The changes will take place immediately as part of a pilot of nine Guard brigades nationwide.
As part of an historic announcement opening combat roles to women in the U.S. military, the Minnesota National Guard on Thursday said it would be part of a pilot program to integrate female soldiers into previously all-male combat infantry units.
The Guard's First Brigade, 34th Infantry Division Red Bulls will be one of nine Guard brigades nationwide to immediately assign women to positions at headquarters combat units, where jobs previously were restricted to men. Those jobs could include such things as human resources, intelligence and intelligence analysis, mechanics and medics. Female soldiers already hold those positions in other units but had been restricted from those jobs in all-male units such as infantry and armor.
"It's not so much doing something that they couldn't do before, it's being able to do that in units that they never could have before," said Lt. Col. Matt Vatter, director of personnel for the Guard and commander of the 34th division headquarters and headquarters battalion.
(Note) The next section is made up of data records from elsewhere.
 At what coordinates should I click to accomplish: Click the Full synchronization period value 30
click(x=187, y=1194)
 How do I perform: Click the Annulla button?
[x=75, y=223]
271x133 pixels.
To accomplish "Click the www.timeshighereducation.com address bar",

The Guard expects between 30 and 40 female applicants for combat position from service members.
The move comes as Defense Secretary Leon Panetta lifted restrictions on women serving in direct combat roles. The Army, by far the largest fighting force, currently excludes women from nearly 25 percent of active-duty roles. Officials assure that physical standards and other restrictions will not be reduced to accommodate the new policy, but that it will increase military readiness. They said it also acknowledges the role women already play in today's military after more than a decade at war.
"It gives a greater opportunity of our military to select out of a greater pool of applicants," Vatter said. "I'm sure we have a significant number of females that would love to be able to take on the challenge of some of the roles that have been kept from them historically. This gives us more folks to take a look at."
More than 16 percent of the state Guard are women, including 1,699 in the Army and 486 in the Air Force. Six female soldiers have been presented the Combat Action Badge or Combat Medical Badge for their actions in combat zones, and four female Minnesota Guard soldiers have been presented Purple Hearts.